Convencíamos puerta por puerta, con la pasión de quien sabe que la política también se hace hablando de los perritos callejeros o de cómo llevar la cultura a las colonias olvidadas. Porque sí, todo lo público se debe politizar.
Y sí, también hubo traiciones. Recuerdo la rabia que sentí cuando desde arriba nos impusieron a Manuel Huerta como candidato, un desconocido de Veracruz que jamás había caminado nuestras calles, y descarrilaron a nuestro compañero Alejandro Alegría. En ese momento comprendí el riesgo: un movimiento que dependiera tanto del carisma de un líder podía volverse personalista, vertical, heterogéneo y, tal vez, efímero.

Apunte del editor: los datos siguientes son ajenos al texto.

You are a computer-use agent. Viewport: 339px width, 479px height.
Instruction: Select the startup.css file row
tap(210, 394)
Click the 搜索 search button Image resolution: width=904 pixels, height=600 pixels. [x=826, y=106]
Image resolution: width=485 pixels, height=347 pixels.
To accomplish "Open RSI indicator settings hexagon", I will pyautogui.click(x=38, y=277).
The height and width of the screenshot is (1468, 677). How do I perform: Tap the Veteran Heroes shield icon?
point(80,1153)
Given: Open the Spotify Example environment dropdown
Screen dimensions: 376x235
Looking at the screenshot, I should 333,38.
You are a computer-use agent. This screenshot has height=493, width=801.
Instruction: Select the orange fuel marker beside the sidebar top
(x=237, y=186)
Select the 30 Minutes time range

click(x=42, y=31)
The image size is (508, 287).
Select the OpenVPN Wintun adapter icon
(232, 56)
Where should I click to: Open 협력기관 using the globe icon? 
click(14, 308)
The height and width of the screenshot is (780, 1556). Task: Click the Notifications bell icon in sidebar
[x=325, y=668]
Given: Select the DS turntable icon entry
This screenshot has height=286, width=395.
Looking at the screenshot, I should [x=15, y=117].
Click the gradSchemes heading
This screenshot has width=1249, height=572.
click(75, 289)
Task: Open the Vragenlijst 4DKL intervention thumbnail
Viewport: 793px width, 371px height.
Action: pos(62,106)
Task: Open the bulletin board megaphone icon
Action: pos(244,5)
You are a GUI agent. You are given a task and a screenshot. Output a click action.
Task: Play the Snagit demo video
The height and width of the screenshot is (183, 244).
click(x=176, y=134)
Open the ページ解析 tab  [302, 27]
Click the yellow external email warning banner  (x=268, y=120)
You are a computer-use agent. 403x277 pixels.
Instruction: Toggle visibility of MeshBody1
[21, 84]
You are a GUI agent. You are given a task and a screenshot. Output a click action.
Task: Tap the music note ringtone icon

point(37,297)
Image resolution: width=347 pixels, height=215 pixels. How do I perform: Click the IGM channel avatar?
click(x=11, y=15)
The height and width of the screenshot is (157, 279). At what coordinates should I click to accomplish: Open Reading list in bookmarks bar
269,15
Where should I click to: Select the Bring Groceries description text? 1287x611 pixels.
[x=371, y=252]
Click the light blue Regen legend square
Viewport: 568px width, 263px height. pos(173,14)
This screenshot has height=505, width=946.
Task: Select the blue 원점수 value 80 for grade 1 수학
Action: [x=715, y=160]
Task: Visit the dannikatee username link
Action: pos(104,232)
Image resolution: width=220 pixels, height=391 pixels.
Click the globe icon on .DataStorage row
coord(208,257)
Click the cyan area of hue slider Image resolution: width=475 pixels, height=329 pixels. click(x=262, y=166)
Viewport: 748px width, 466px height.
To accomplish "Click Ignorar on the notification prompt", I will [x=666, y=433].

Aun así, seguí luchando en 2012 y aunque el sistema nos aplastó de nuevo, aquella derrota me enseñó que la militancia no es un cargo ni una credencial: es un sentimiento profundo, una pertenencia irrevocable a la causa de los olvidados.
Llegó 2018 y con él, el triunfo que aún hoy me llena de orgullo, porque siento que también es mío. Sé que ningún proyecto humano es perfecto; quien madura en política aprende que se logra lo posible, no siempre lo deseable. Existe una tensión permanente entre el ideal y la realidad que puede frustrar a los impacientes, pero no a quienes entendemos que la transformación es un proceso, no un decreto.
Claro que hay y habrá personas que no se asuman como servidoras públicas, claro que persistirán inercias y resistencias —incluso dentro de nuestras propias filas—. Pero eso no define al proyecto; son las excepciones que prueban la regla de un gobierno que, por primera vez en décadas, ha puesto a los pobres primero.
Se ha preocupado por millones de personas adultas mayores, jóvenes becados, personas con discapacidad y campesinos que hoy reciben directamente lo que antes se quedaban los intermediarios corruptos.
No existe tercera vía mágica ni centro iluminado que resuelva lo que solo resuelve la voluntad popular organizada. Quien busque purezas absolutas terminará en la impotencia, o peor: en los brazos de la derecha que nunca se fue del todo.
Yo elijo seguir creyendo —y defendiendo— un proyecto que, con todo y sus claroscuros, ha devuelto la dignidad a millones de mexicanos que el viejo régimen condenaba al olvido.
Porque MORENA y la 4T no son solo un gobierno: son la continuación de aquella promesa que vi en los ojos de Cárdenas cuando era niño, y de López Obrador en mi juventud y etapa adulta, y que hoy, gracias a la tenacidad colectiva, empieza a hacerse realidad.
Por eso, con la misma emoción de aquel pequeño que apretaba la mano de su padre en el parque María Luisa, digo sin titubear: vale la pena seguir apoyando a MORENA, a la 4T y a la izquierda mexicana.
Porque la historia no la escriben los cínicos ni los desencantados, sino quienes —aun reconociendo las imperfecciones— deciden no soltar nunca la mano de su pueblo.